Dataset entries
━━━━━━━━

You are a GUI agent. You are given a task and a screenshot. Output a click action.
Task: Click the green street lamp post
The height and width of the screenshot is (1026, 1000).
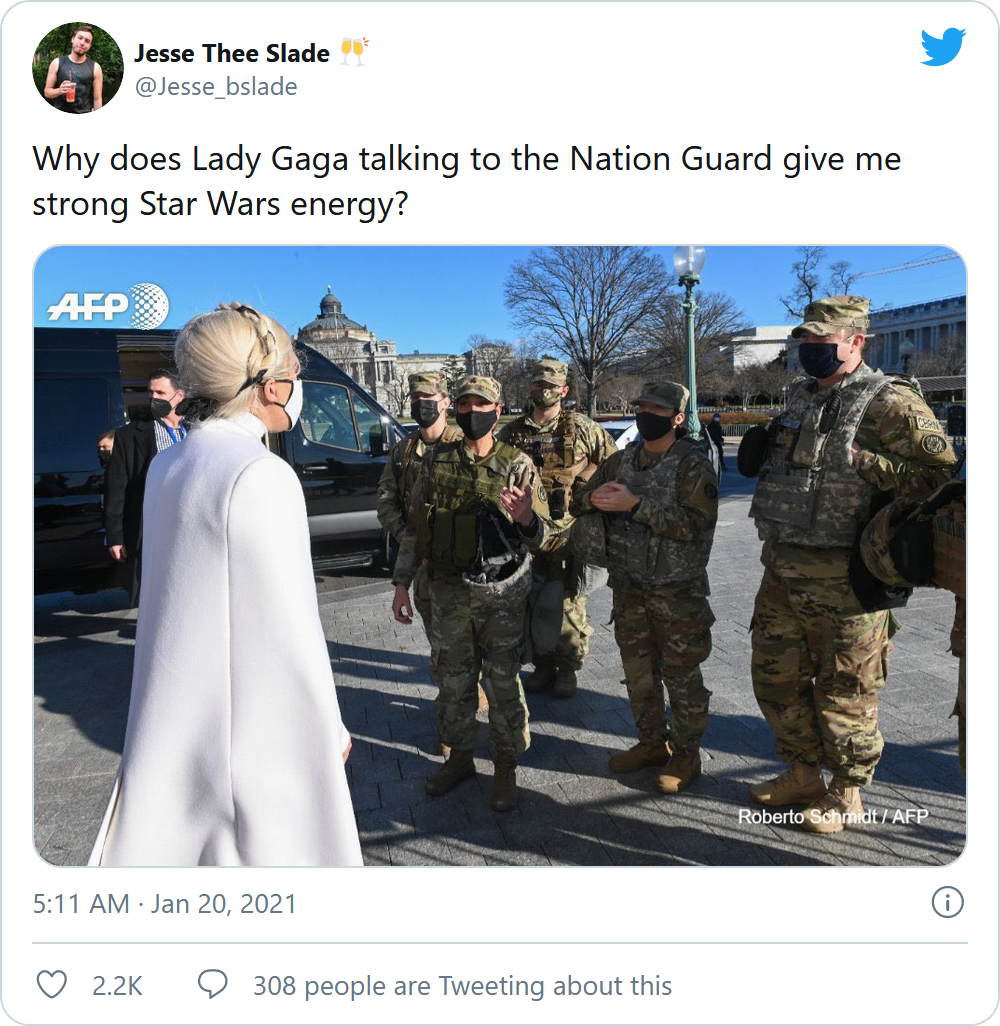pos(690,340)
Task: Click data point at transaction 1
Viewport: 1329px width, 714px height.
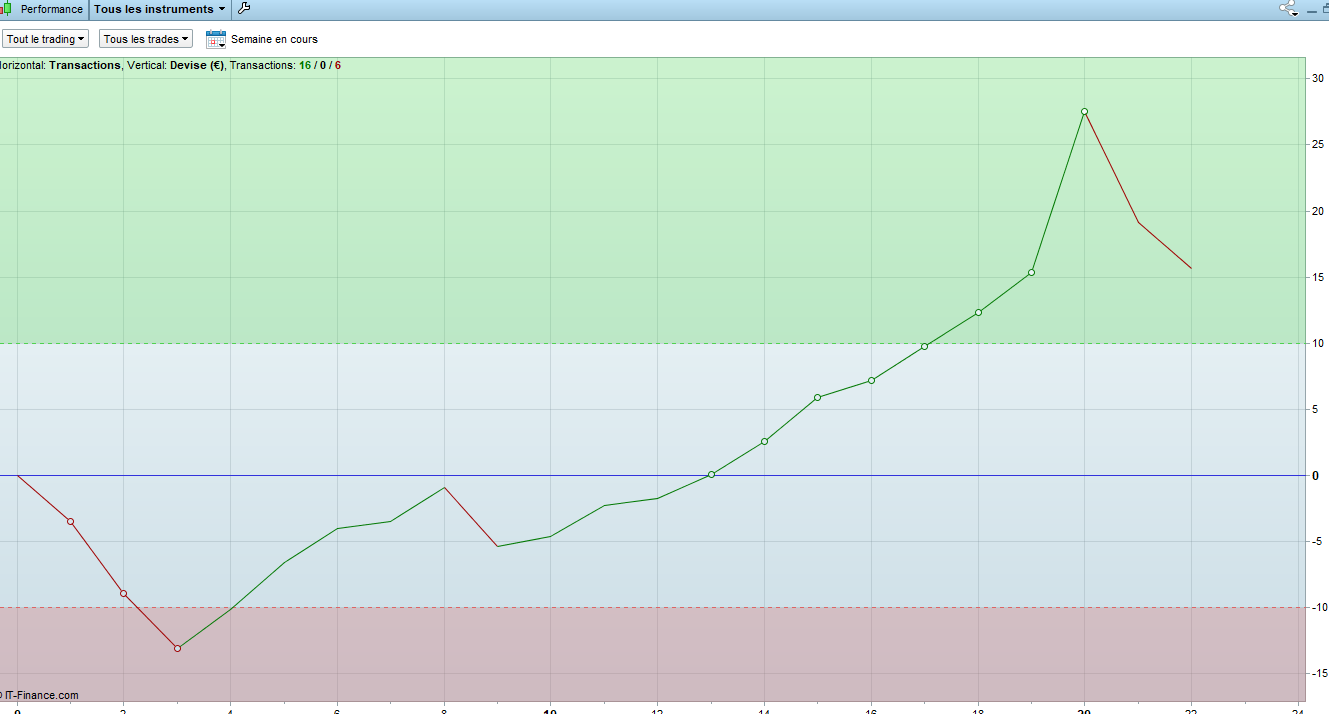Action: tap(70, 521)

━━━━━━━━

» **REQUIRED ACTION**: Exclude the pictures and write out exactly the lines from the one holding "Task: Click data point at transaction 1" through the end of the entries, inclusive, and only those.

» **SOLUTION TO THE PROBLEM**:
Task: Click data point at transaction 1
Viewport: 1329px width, 714px height.
Action: tap(70, 521)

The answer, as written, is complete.